A workflow represented in terms of SWS descriptions is shown. Get-Polygon-GIS-data-with-FiIterGoal represents a request


for available evacuation shelters within the area. The client specifies the requirements as a target area, radius, and a shelter
type (e.g. hospitals, hotels, schools). As mentioned above, the set of emergency planning web services each return potential
shelters of a specific type with a circular query area. The given results are filtered in order to return only shelters correlated
to emergency-specific requirements (a storm, for example). From a SWS point of view the problems to be solved by this
particular portion of the SWS layer includes discovering the appropriate Emergency Planning Web service and composing
the retrieve and filter data operations. Below, how WSMO representations address these problems are shown.

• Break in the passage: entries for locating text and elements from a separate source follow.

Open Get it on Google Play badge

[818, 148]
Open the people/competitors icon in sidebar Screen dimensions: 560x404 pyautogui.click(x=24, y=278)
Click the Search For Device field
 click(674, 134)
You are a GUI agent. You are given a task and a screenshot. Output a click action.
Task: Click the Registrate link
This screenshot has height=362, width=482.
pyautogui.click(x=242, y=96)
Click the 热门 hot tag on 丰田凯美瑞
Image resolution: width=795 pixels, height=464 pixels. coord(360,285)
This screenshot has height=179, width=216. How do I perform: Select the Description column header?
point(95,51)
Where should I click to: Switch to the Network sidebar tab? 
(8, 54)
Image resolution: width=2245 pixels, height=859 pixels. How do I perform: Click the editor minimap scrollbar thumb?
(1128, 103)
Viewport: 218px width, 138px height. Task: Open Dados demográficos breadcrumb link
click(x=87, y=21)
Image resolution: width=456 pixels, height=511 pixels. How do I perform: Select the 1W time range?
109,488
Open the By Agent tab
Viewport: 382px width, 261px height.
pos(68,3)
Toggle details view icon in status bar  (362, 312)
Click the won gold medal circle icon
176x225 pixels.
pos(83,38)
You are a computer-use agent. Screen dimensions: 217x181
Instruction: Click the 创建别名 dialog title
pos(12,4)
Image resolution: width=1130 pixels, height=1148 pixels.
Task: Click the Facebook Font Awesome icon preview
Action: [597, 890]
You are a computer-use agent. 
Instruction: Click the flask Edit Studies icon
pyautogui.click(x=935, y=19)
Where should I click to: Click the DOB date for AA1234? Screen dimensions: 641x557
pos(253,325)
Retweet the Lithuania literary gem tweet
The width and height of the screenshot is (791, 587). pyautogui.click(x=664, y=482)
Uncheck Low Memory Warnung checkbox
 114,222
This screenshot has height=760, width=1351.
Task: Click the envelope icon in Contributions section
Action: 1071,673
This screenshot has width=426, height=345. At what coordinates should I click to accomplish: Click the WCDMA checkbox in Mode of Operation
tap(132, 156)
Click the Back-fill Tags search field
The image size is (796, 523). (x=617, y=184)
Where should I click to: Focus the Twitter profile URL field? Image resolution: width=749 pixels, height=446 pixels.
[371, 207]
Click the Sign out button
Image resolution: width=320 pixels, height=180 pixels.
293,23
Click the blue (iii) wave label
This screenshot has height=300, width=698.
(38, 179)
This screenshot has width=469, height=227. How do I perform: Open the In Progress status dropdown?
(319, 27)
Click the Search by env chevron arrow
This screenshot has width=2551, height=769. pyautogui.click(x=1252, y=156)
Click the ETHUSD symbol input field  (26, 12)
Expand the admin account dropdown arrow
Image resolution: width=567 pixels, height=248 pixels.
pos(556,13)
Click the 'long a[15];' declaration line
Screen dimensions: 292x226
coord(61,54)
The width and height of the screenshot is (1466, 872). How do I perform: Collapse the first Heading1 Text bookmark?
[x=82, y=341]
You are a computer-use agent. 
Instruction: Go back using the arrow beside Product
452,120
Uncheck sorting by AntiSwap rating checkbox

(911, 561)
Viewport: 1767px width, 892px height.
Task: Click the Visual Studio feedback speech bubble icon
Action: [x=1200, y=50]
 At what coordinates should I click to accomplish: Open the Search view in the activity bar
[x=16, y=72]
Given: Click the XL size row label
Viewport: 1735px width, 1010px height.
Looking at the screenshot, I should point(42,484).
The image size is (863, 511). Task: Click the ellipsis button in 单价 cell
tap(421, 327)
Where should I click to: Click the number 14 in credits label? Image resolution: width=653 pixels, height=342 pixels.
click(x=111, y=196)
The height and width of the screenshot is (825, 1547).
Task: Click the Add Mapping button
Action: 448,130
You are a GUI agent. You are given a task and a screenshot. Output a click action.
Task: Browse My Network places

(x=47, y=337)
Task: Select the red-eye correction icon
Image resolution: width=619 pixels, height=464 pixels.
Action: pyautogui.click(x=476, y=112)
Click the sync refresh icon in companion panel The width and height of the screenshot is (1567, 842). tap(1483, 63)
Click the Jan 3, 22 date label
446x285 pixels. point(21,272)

• Web service discovery. Each web service description of an emergency service defines the specific class of shelter
that the service provides. Each definition is linked to the Get-Circle-GIS-Data-Goal by means of a unique WG-
mediator (wgM). The inputs of the goal specify the class of shelter, and the circular query area. At invocation, IRS-
III discovers through the WG-mediator all associated Web services, and chooses one on the basis of the specific
class of shelter described in the Web service capability.
• Area mediation and orchestration. The Get-Polygon-GIS-data-with-Filter-Goal is associated with a unique Web
service that orchestrates, by simply invoking three sub-goals in sequence. The first gets the list of polygon points
from the input; the second is Get-Circle-GIS-Data-Goal described above; finally, the third invokes the smart service
that filters the list of GIS data.

4 Example Usage
The application user interface is based on Web standards. One of the main components of the interface is a map, which uses
the ArcGIS Online API to display polygons and objects, custom images, at specific coordinates and zoom level. Goals and
attributes are attached to such objects; they are displayed in a pop up window or in a hovering transparent region above the
main interface.
A user defines a flooding hazard, which offers a specific goal, before trying to contact relevant agents. The procedure is as
follows:
1. Based on external emergency information or a critical alarm from one of the deployed flood sensors, validated
by the flood hazard map from the database, an officer draws a polygon (red, indicating that the flood is 1-m or
higher), then assigns a type of emergency to the region. Here, a neck-high flood.
Fig. 4a, 4b Polygon designating the affected area

2. Described in the ontology, the new instance has attached features and goals. Here the goals are as follows: since
it is a neck-high flood, one gets shelters at distance from the area outside the red region, two others connect to
BuddySpace and get relevant presences.

Fig. 5 Defined area present goals which can be queried to provide objects and allow added interactions
3. First, the user requests all possible evacuation centers inside the region, they are retrieved with their features and
attached goals.

Fig. 6a, 6b Goals and features attached

4. With that information the officer logs into BuddySpace, then contacts the relevant persons to request action or
information e.g. AFP for mobilization of stranded individuals and/or DSWD for relief support.

Fig. 7 Relevant presences are provided and the emergency personnel contacts them for relevant information.
5 Conclusion
The emergency response system discussed in this paper, as an example of Semantic Web GIS, provides a service oriented
tool for emergency personnel. By using existing components of an existing system, efforts of future development can be
minimized. The framework described in the previous sections can also be used in other applications like traffic management
or extensions in airport authorities.